Center’s Team Approach Ensures Best Results for Cleft Lip and Palate Defects

For the approximately 1 in 700 children born with cleft lip or palate in the United States, a team of specialists is often required to repair the defect and obtain the best possible outcome. Since such children usually speak with nasal intonations that may be hard to understand, speech therapists usually begin working with the child as soon as he or she begins to speak. Otolaryngologists manage the frequent ear infections many children experience because of malfunctioning Eustachian tubes.

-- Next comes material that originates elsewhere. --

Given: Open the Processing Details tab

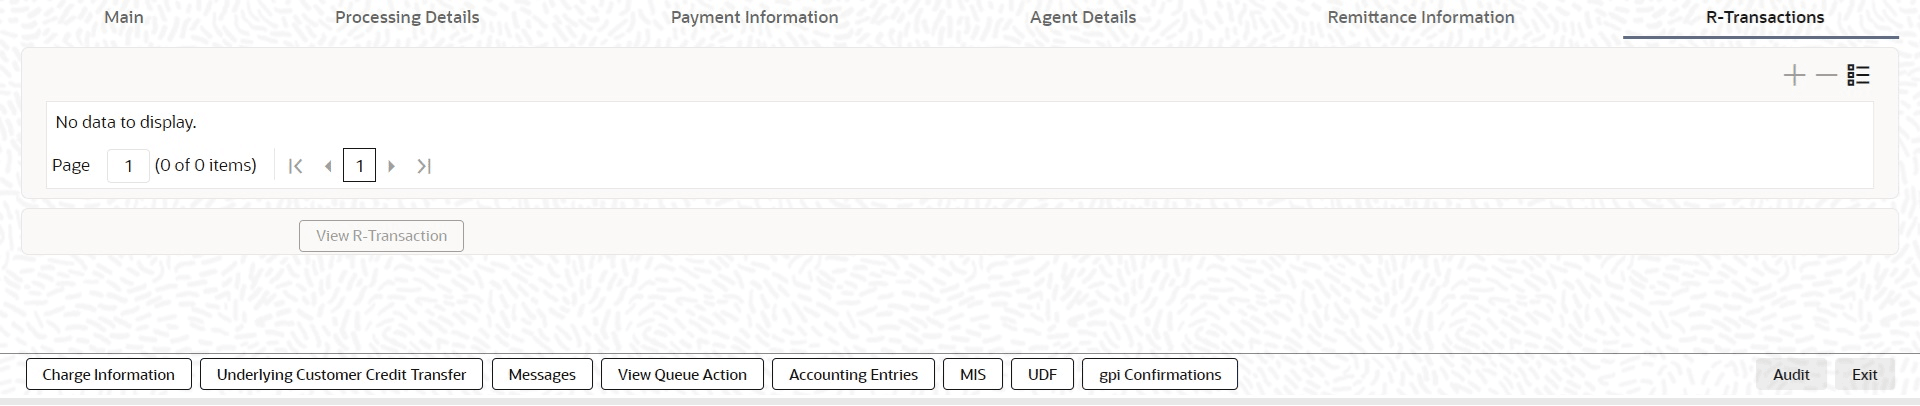Looking at the screenshot, I should click(x=407, y=18).
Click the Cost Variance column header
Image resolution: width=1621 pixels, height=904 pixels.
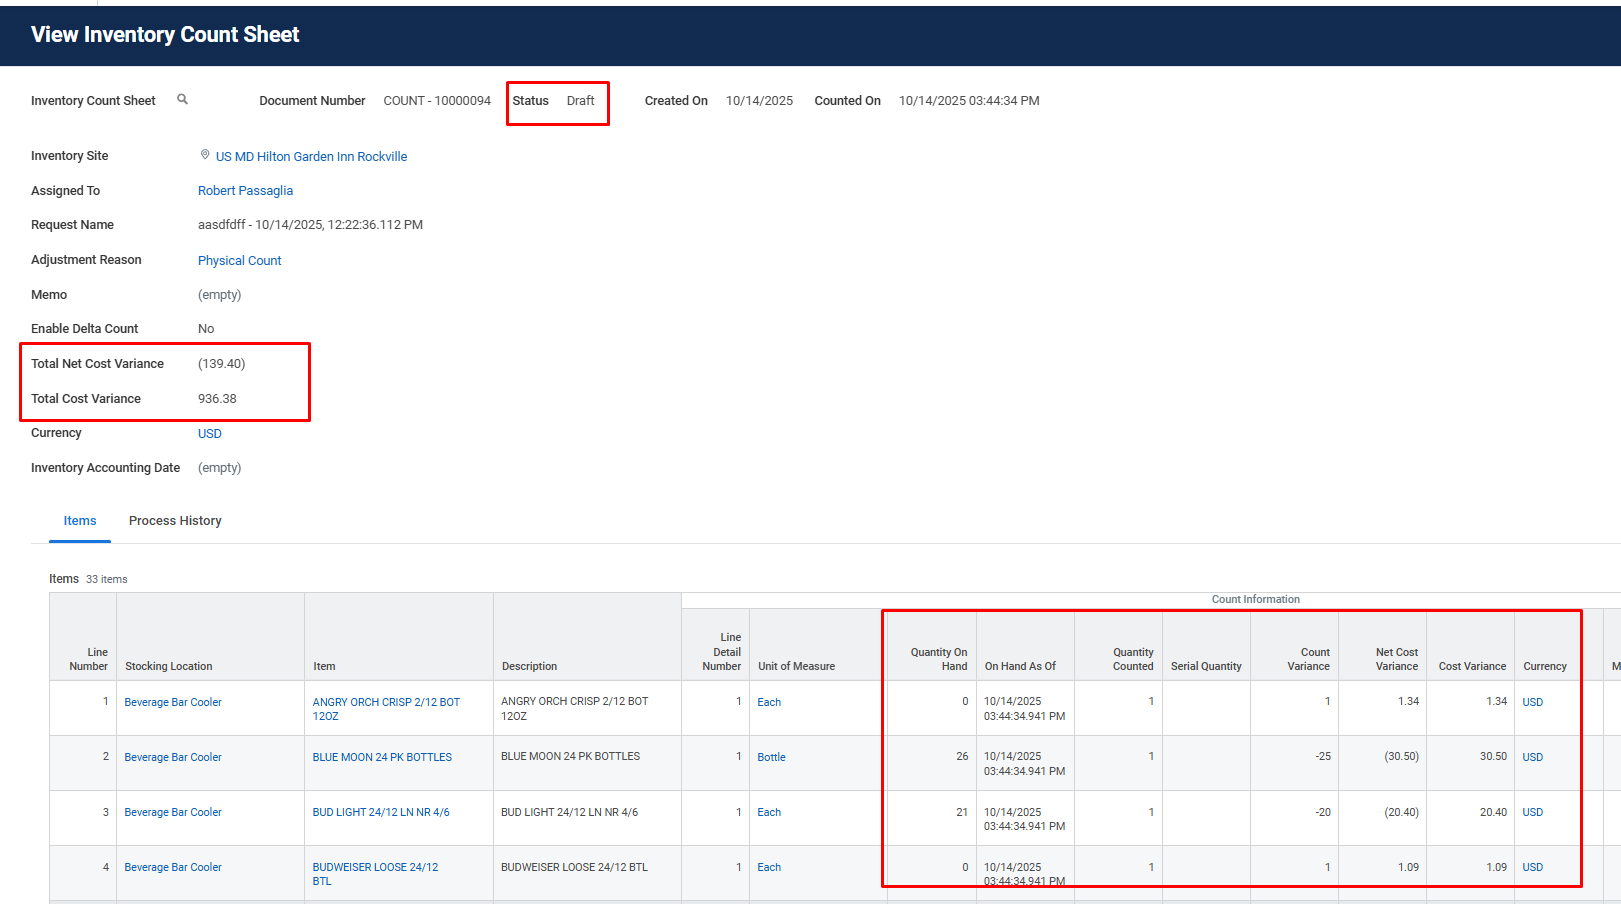pyautogui.click(x=1471, y=666)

And oral surgeons graft bone into the gumline when bone is lacking, to hold the child’s permanent teeth in place as they grow in.
  The Cleft/Craniofacial Center at CUMC coordinates such care among all specialists. The center was created in 1994 by Jeffrey Ascherman, M.D., associate professor of clinical surgery and the center’s director. Since then, center physicians have treated hundreds of children with cleft lip/palate and other craniofacial abnormalities.